The case summary criticizes the majority reasoning:

In its eagerness to find a cause of action in the Takings Clause, the majority committed two fundamental errors. First, it overread the Court’s Suspension Clause precedent by brushing colorable ambiguities under the rug or ignoring them altogether. Second, it imposed a novel adequate-alternatives test for state procedural restraints unmoored from the Court’s Takings Clause jurisprudence. In finding Georgia law inadequate under a test resting on shaky ground, the majority improperly displaced states’ abilities to create remedial schemes for constitutional rights.

….

Though it may be unsettled whether Congress or states should design takings remedies, courts should not intervene by imposing a stringent substitute-remedies test. Federal courts should be hesitant to intervene in state remedial schemes for takings claims because it upsets state legislatures’ delicate balance of interests between procedural constraints and substantive benefits. Such an intervention also disregards the Supreme Court’s admonition that federal courts “should not ‘assume the States will refuse to honor the Constitution.’”
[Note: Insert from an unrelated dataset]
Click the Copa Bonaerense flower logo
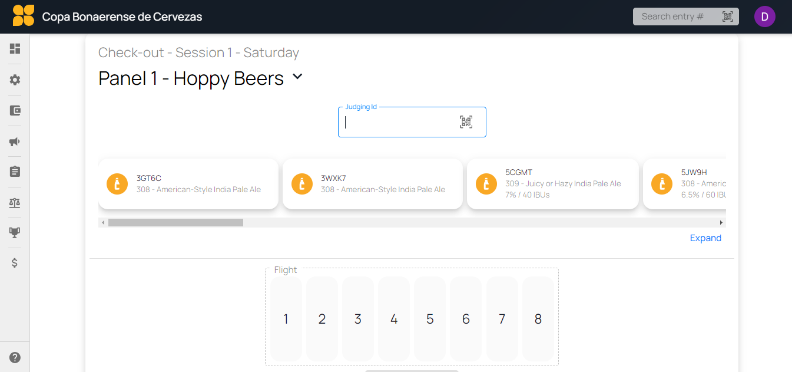 (22, 16)
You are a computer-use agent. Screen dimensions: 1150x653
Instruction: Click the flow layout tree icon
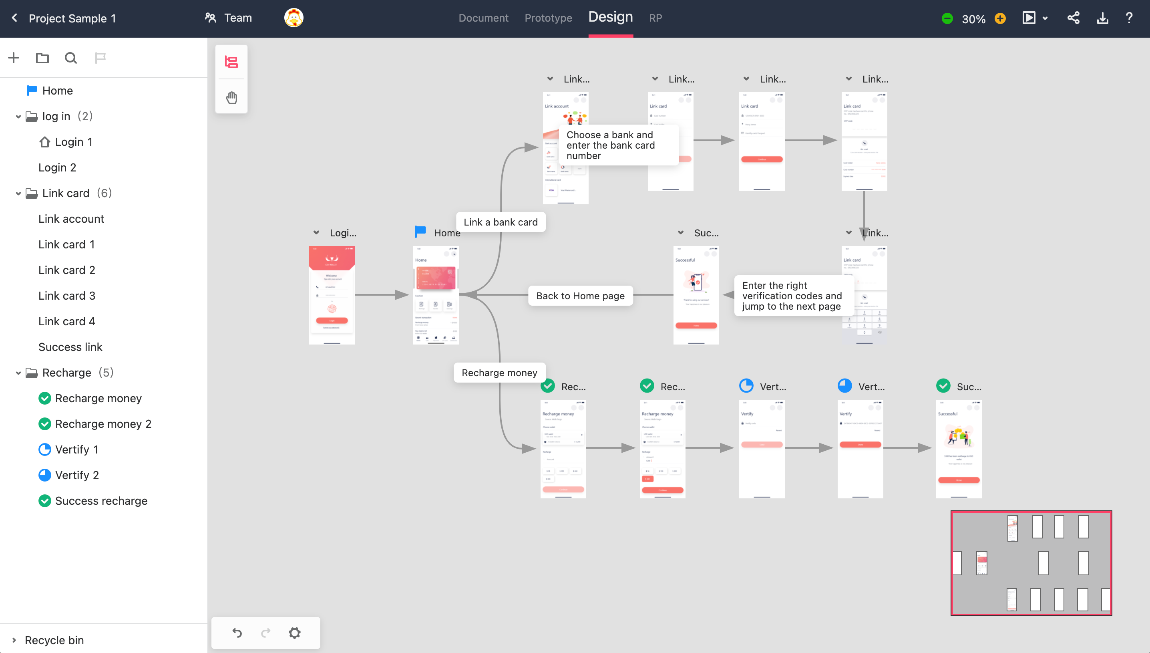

139 Harv. L. R. at 1253, 1256.

We view it differently. We shouldn’t be seeking a balance between the Fourteenth Amendment, which was expressly designed to subject states and their instrumentalities to the requirements of the Constitution (and not relegate to states the protection of fundamental rights), and federalism and respect for state procedures. Our thumb is firmly on the side of the former.

A federal constitutional guarantee of just compensation should never take second place to a need to respect state procedures and remedies. We tried that for the decades between Barron v. Baltimore and the Civil War amendments, and it didn’t work out too well. And even after that fundamental change, a reluctant Supreme Court slow-walked the change in the Slaughter-House Cases. Only after it finally recognized that things were different, and that states alone could not be assigned the task of protecting fundamental rights where Congress has not acted, by applying the Just Compensation Clause to the states did we get to where we are.

PS – save this one for your files for a few years hence, when the author is up for a seat on the federal bench.